TEXT PASSAGE.

▬▬▬

Posted by Boo Radley on December 10th, 2008 under Basketball

As the Autumn leaves fall, and we experience our yearly Big 12 Title beat down at the hands of the Sooner, its time to start thinking about basketball. Judging by the crowds at Mizzou Arena, not too many people have given much thought to Coach Mike Anderson and the Tigers, and I am no exception.  I want to, but I just can’t do it.

Part of my apathy toward the Tigers, is that I don’t think Mike Anderson is the right man for the job.  That’s a whole other post that I am working on, but basically I don’t think his system or ability to recruit will work in the Big 12.  I hope I am dead wrong about that because we need Tiger basketball to be good again.

Remember when we kind of kicked ass?  When Stormin Norman roamed the sidelines, and the likes of Frazier, Chievous, Skinny Doug Smith, AP, Sunvold, and Stipo took the court?   We never got to the Final Four, but we won conference championships and were ranked Number #1 on several occasions.   Hearnes would be packed, every game was an event.   But then something happened that changed all that. 

There are moments or events in every college sports program that shape the future of a program, whether it is for the good or the bad of the program.  I love reflecting on those moments thinking “what if.” As I wrote in “The Great Santino”  Riccio to Sesay erased the bitter football memories of the Stull, Smith, and partial Pinkel era, and hopefully put us back on the college football map as a team consistently ranked in the top 25.  For basketball, it has all gone downhill since what I term “the moment.”

What is that moment in basketball?  Was it Tyus Edney?  Maybe, but I don’t think so.  That game would have only put us in the Sweet Sixteen, and the chances of that team going much further than that were remote. 

Was it the firing of Norm?  I don’t think so. Norm was on the downside, and while I still think he could coach, he would not have been able to recruit the kind of talent needed to compete at that time.

Was it when Mike Alden apparently walked into the wrong hotel room near the Kansas City Airport, and chose Quin Snyder over Bill Self?  A very good chance.  But I often wonder if things would have worked out okay if something else had not happened.  While I was a Self supporter, I had no problem with the Quin hire.  The guy played point guard for a Final Four team at Duke. He coached at Duke under the Polish genius, and he had been the lead recruiter for all of the guys that went to Duke during that time.  He was the #1 assistant for the number #1 team in America.   He was the “IT” guy.

That all sounded good until the world came crashing down 6 years later. By the time he left Mizzou, the program was at its lowest point in history. Yet I still think he and the Tiger program would have survived if one event had not happened: Keyon Dooling leaving early for the NBA. 

Keyon Dooling was good.  Really good. I think he could have been great. He was a fantastic college point guard (NBA apparently agreed), and it is a known fact that most important position in college basketball is the point guard.   Look at all of the NCAA Tournament winners or the last 35 years, and they all had a great point guard.  It’s a guard driven game.

▬▬▬

RECORDED INFORMATION.
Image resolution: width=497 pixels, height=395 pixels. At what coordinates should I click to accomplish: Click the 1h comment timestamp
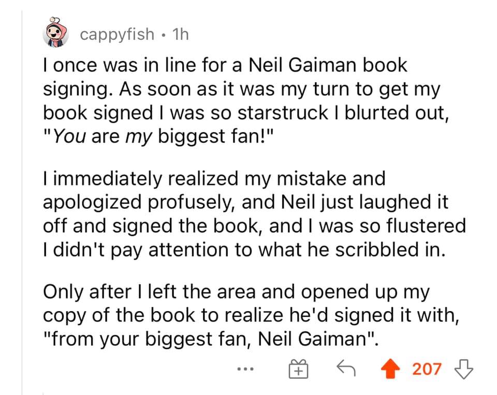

▬▬▬

TASK REQUIREMENTS.
[a] Answer these about the Mizzou basketball post, each on its own line:
(i) Whom did Mike Alden choose over Bill Self?
(ii) What position did Quin Snyder play for a Final Four team at Duke?
(iii) What event does the writer believe Snyder and the Tiger program would have survived without?
[b] Output the passage of the Mizzou basketball post from "There are moments" to "that were remote.", word for word.

RESULTS OF THE TASKS.
[a]
(i) Quin Snyder
(ii) Point guard
(iii) Keyon Dooling leaving early for the NBA

[b]
There are moments or events in every college sports program that shape the future of a program, whether it is for the good or the bad of the program.  I love reflecting on those moments thinking “what if.” As I wrote in “The Great Santino”  Riccio to Sesay erased the bitter football memories of the Stull, Smith, and partial Pinkel era, and hopefully put us back on the college football map as a team consistently ranked in the top 25.  For basketball, it has all gone downhill since what I term “the moment.”

What is that moment in basketball?  Was it Tyus Edney?  Maybe, but I don’t think so.  That game would have only put us in the Sweet Sixteen, and the chances of that team going much further than that were remote.